Giving Caesar His Due
by Jeff Montgomery
I have to admit to having a bit of a problem with authority. This is not a good problem to have when you're trying to fit into the typical confines of the working world. There's always somebody trying to tell you what to do.
My problem is that when someone higher up the corporate food chain is issuing some orders about doing something a particular way, I want to do just the opposite. I want to go my own way, since, undoubtedly, my way will be much more thoroughly thought out and will lead to a wildly successful conclusion. This is why I scrupulously avoided a career in the military.
And thanks to the power of the Holy Spirit, I've managed to keep things in perspective to the point that this tendency has only caused a real problem once in my career (before I had a family to support). Through God's good graces the authority-fighting monster stays locked in his cage most of the time.
While this is my own experience, I think it's safe to say that most of us have had moments in our working lives where we bristled at having to take direction from someone who was either a) less qualified than we are, b) obnoxious, or c) a bad manager. It's no fun, especially when you feel like your own creativity and efforts feel like they're being squashed in favor of something less effective.
In many ways this situation is similar to what the Jews were having to experience under Roman rule during Jesus' time. They had inhabited Judea for thousands of years, developed a rich tradition of worship, and, until the Romans came along and took over, they were doing just fine, thank you. Along come these new rulers (or managers, if you will) to tell them how to do things, like paying taxes to the emperor.
And the Jews were looking for a way out, just like we would be seeking a way out of a rather unpleasant working environment. They placed their hope in the coming Messiah, who would lead them to freedom.
Most of us probably aren't waiting for a workplace Messiah to come along and lead us to the promised land, but we may be looking for some way to deal with a situation that can be quite frustrating. Jesus, as always, gives us some direction.
At a particular time in His ministry, Jesus is confronted by some Pharisees and challenged him to explain why they should pay the census tax to Caesar. They were trying to trick Him into incriminating himself so they could turn Him over to the Roman officials. His response: "Repay to Caesar what belongs to Caesar and to God what belongs to God" (Mark 12:17)
We can look at our work, and the orders or direction we receive, in a similar way. Working for any organization, be it a corporation, a school, a law enforcement agency, or a gas station has it's requirements and rules. We need them for stability and efficiency's sake. This means that there are hierarchies of management. It also means that unless we own the company, we probably have at least one layer of management above us.
When we work within the structure of our working environment we are giving Caesar his due by doing our best to follow the established procedures and rules, and by respecting the flow of management.
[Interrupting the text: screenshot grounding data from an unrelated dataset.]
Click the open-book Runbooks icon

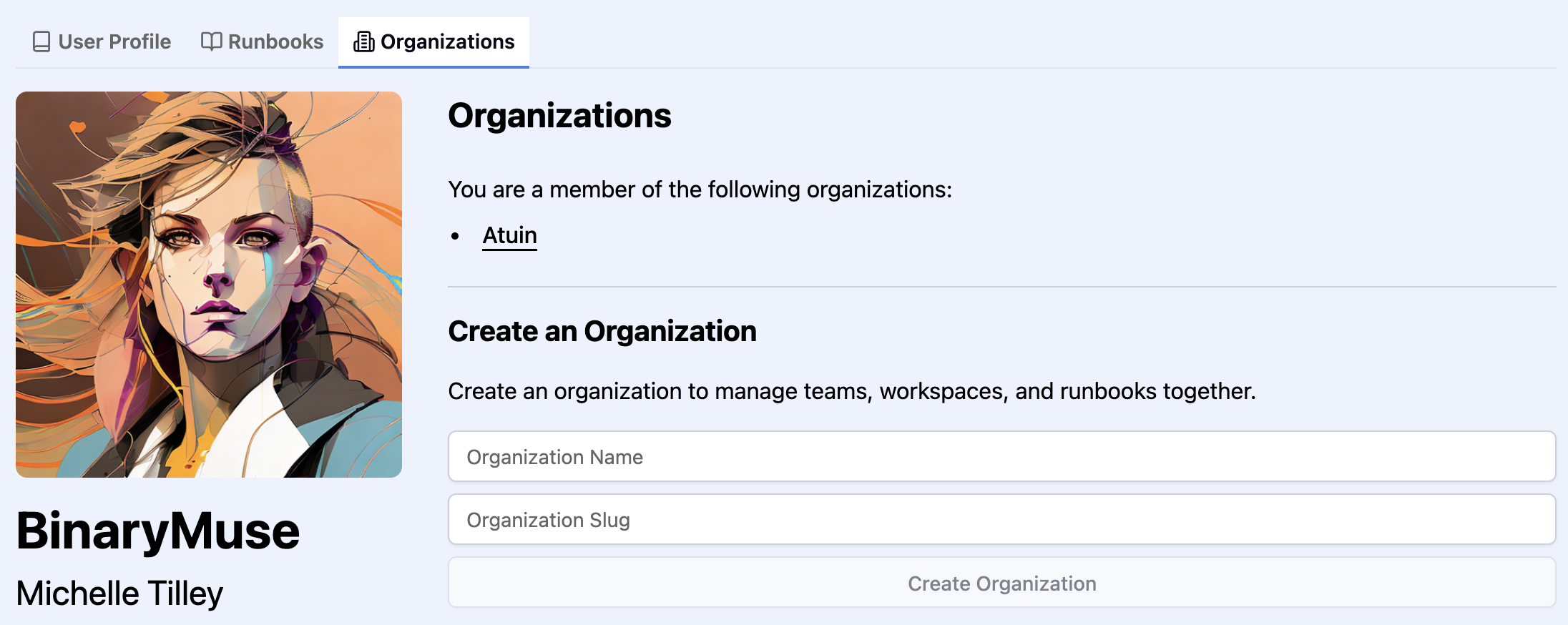click(x=211, y=41)

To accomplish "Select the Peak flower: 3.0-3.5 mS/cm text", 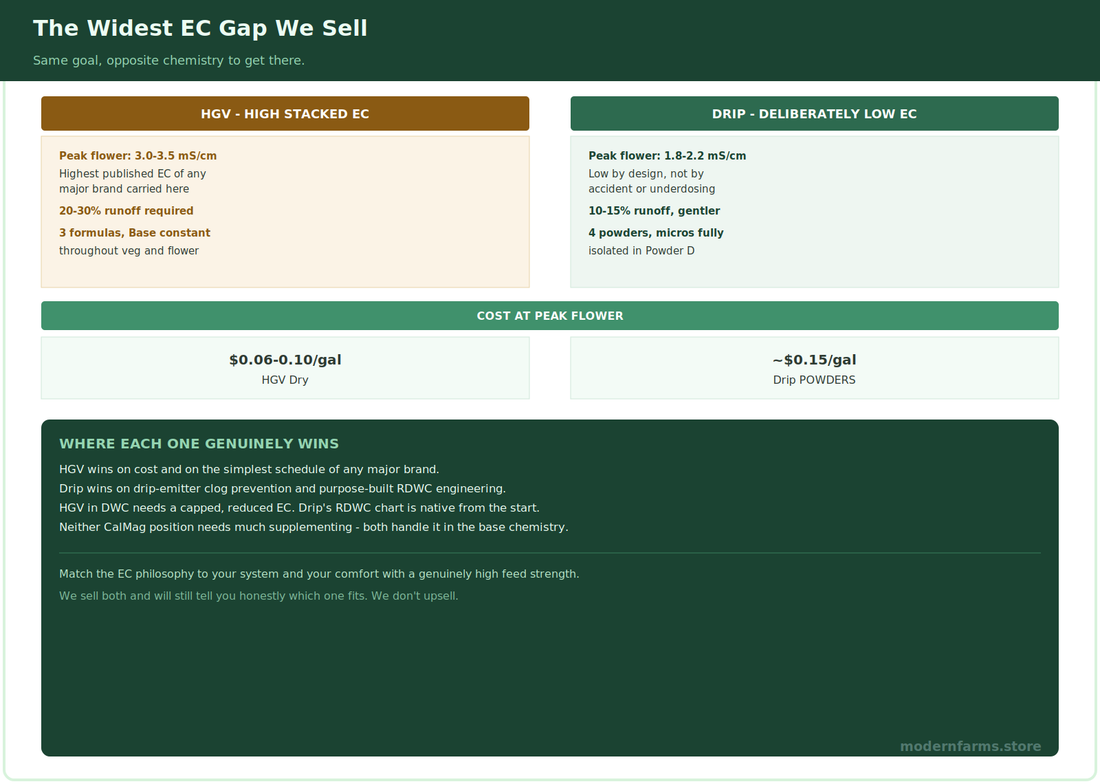I will pyautogui.click(x=138, y=156).
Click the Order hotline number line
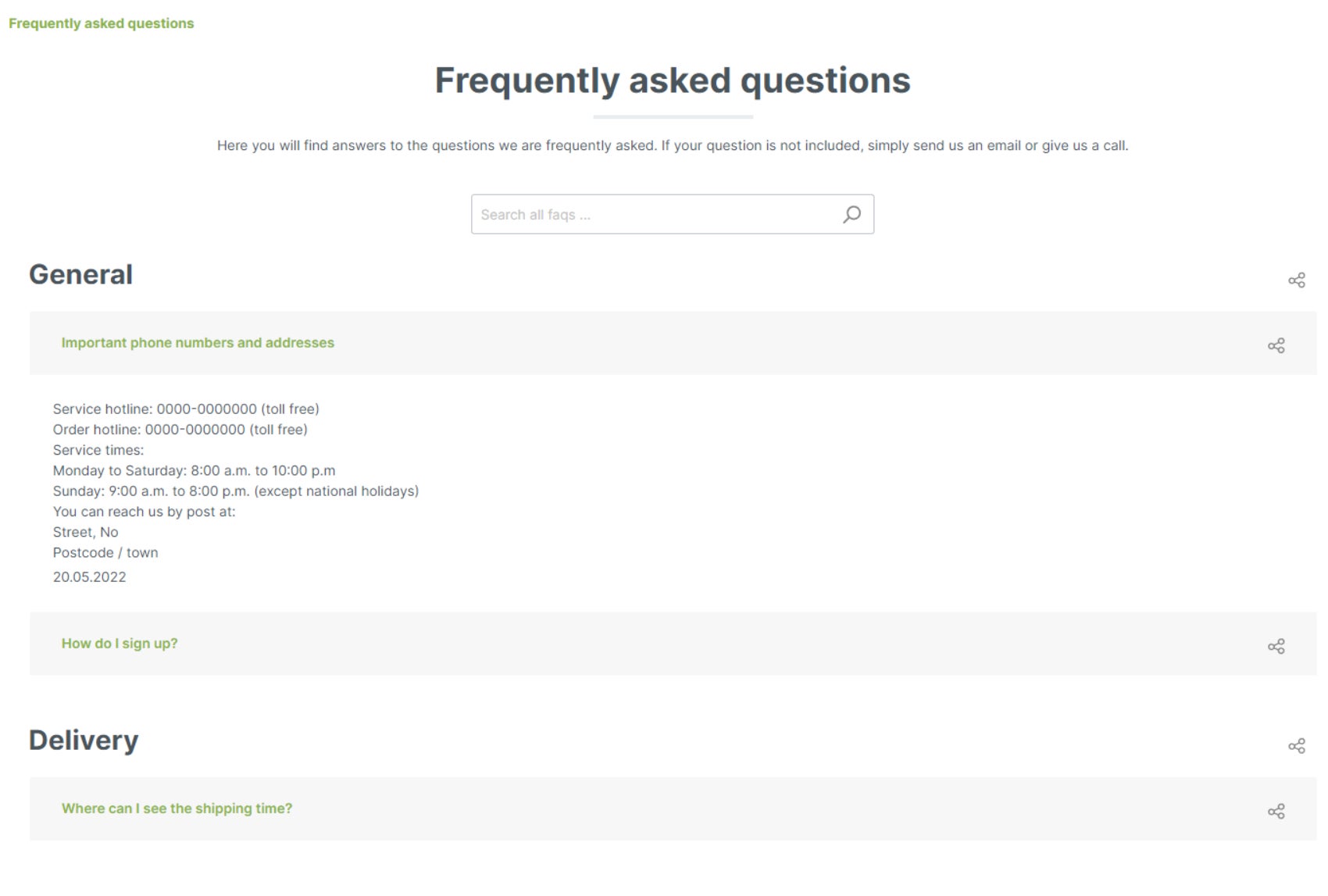Viewport: 1328px width, 896px height. coord(180,430)
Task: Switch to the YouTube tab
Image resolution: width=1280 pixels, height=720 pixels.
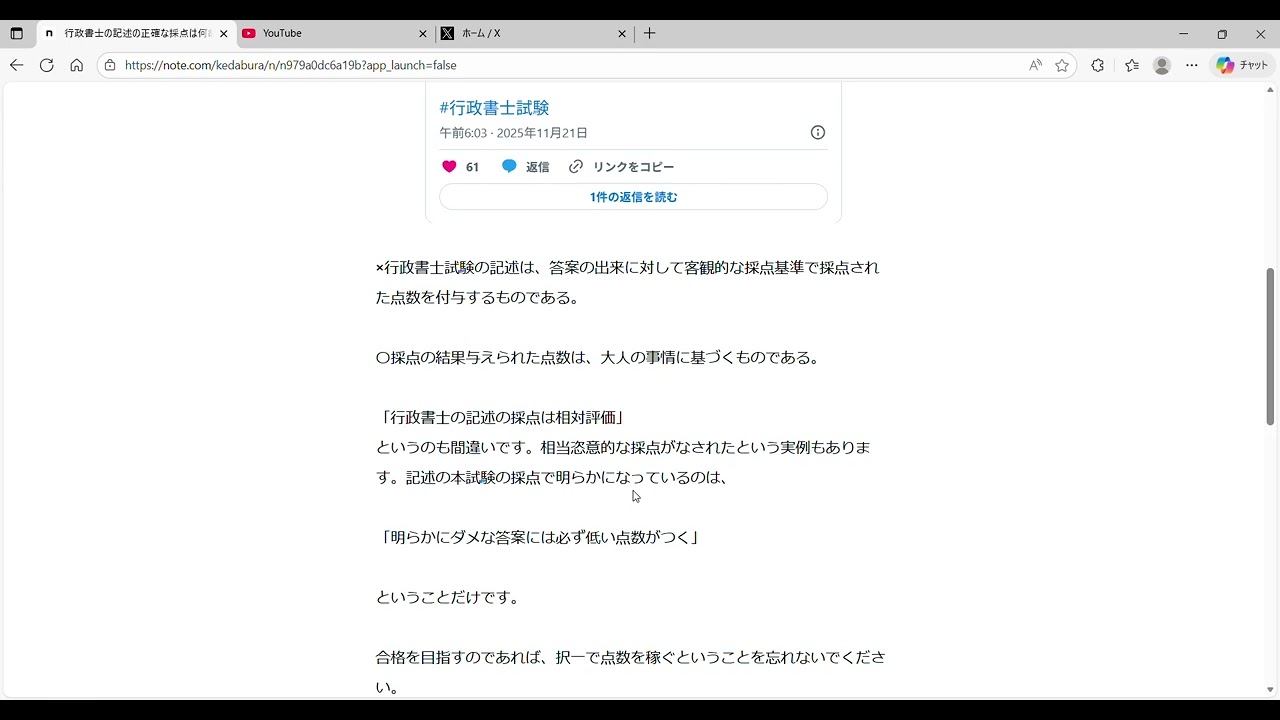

In the same way, we are giving God what is His by doing our job well and by offering up all of our hopes, joys, and frustrations of the day to Him. It means trusting that God has a greater purpose, and that by participating in obedience we are furthering that purpose.
This is not to say we need to be like little lambs, obediently going here and there without question. Sometimes we need to speak out for the greater good. In today's world, we are giving both Caesar AND God their due by constantly seeking to do our best. If we are given some kind of direction from a manager that we know will lead to disaster, it's our duty to both God and our corporate Caesar to do the right thing.
I also find it helpful to remember Jesus' response to Pilate when, in the midst of His passion, Pilate says to him, "Do you not know that I have power to release you and I have power to crucify you?" (John 19:10). Jesus responds by saying this: "You would have no power over me if it had not been given to you from above" (John 19:11).
In a much less dramatic way, we, too, should keep in mind that God is directing our lives, and at this moment He has us working in our particular environment. We could be there to have our rough edges smoothed to be better prepared for our salvation, or we could be there to accomplish some greater good. The point is that we wouldn't be there, and we wouldn't have that particular management, unless God put us there under that authority.
So by working within the structures and procedures we are really honoring God by carrying out the work He needs for us to do at that moment. It's not always fun, and it doesn't always make sense, but if we have faith and trust in God, we can be assured that we are accomplishing something good.